— Input data —
_ _ _ _ _
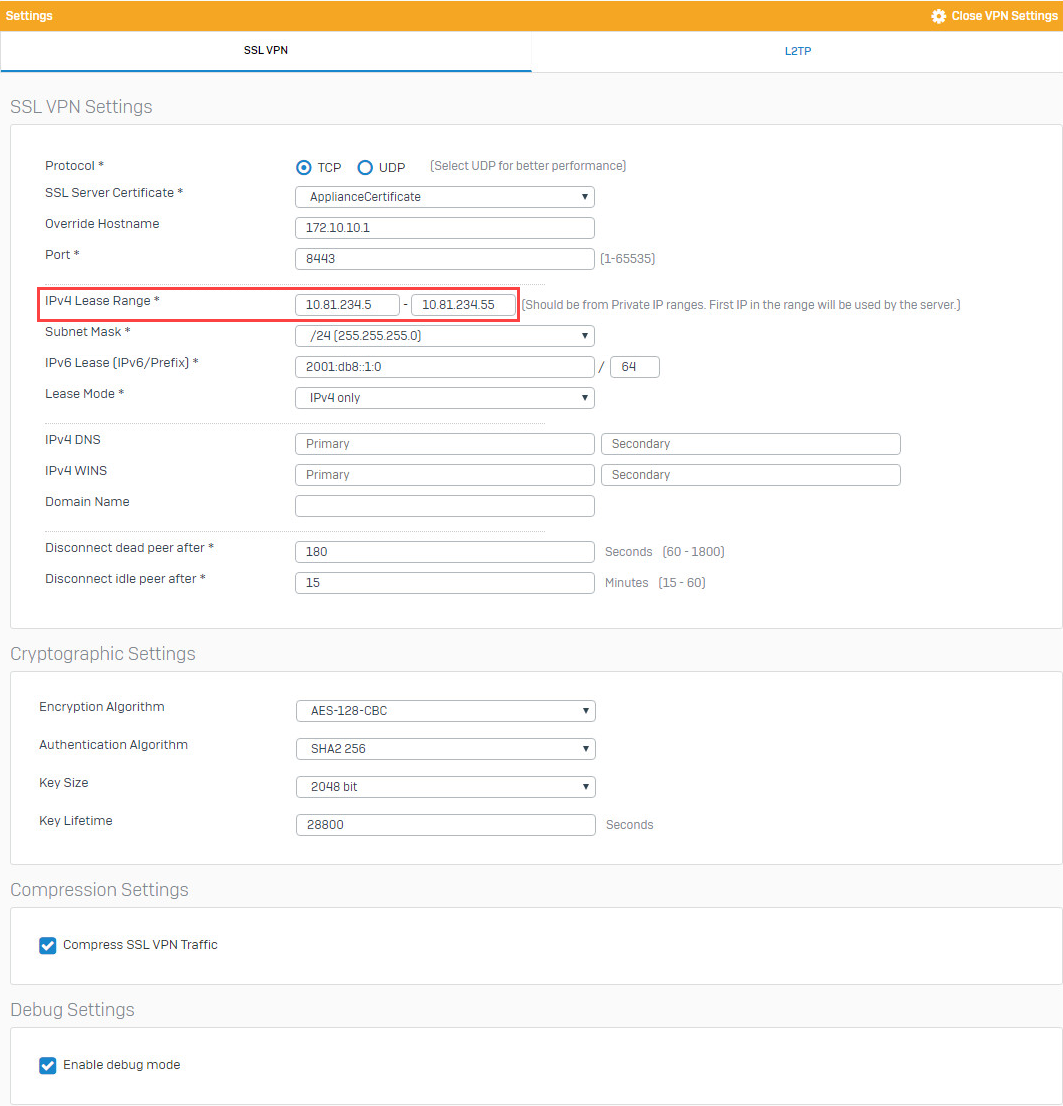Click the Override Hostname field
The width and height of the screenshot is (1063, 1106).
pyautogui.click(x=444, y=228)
_ _ _ _ _
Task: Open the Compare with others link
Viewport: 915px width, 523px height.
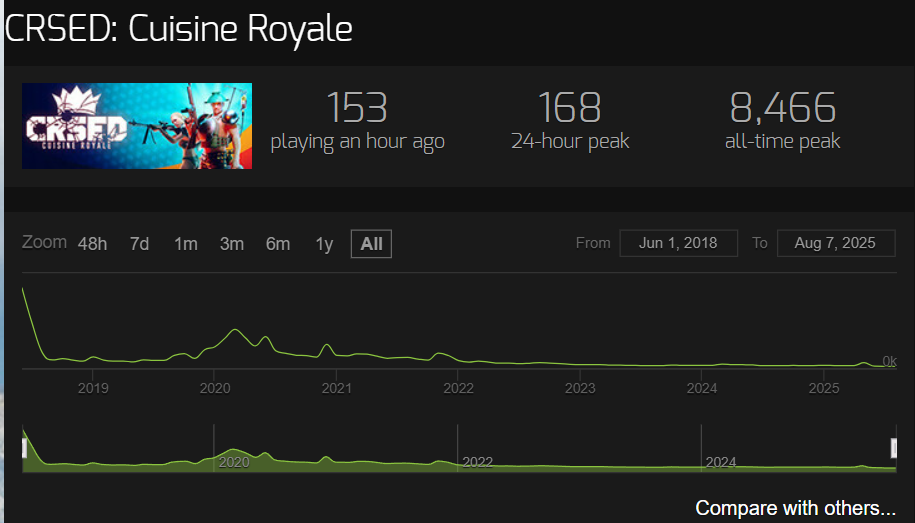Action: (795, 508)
_ _ _ _ _
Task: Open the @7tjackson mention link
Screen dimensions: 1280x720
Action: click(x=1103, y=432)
_ _ _ _ _
— Work request —
Please filter the data down to the lines containing the word "Task".

— Solution to the exercise —
Task: Open the Compare with others link
Task: Open the @7tjackson mention link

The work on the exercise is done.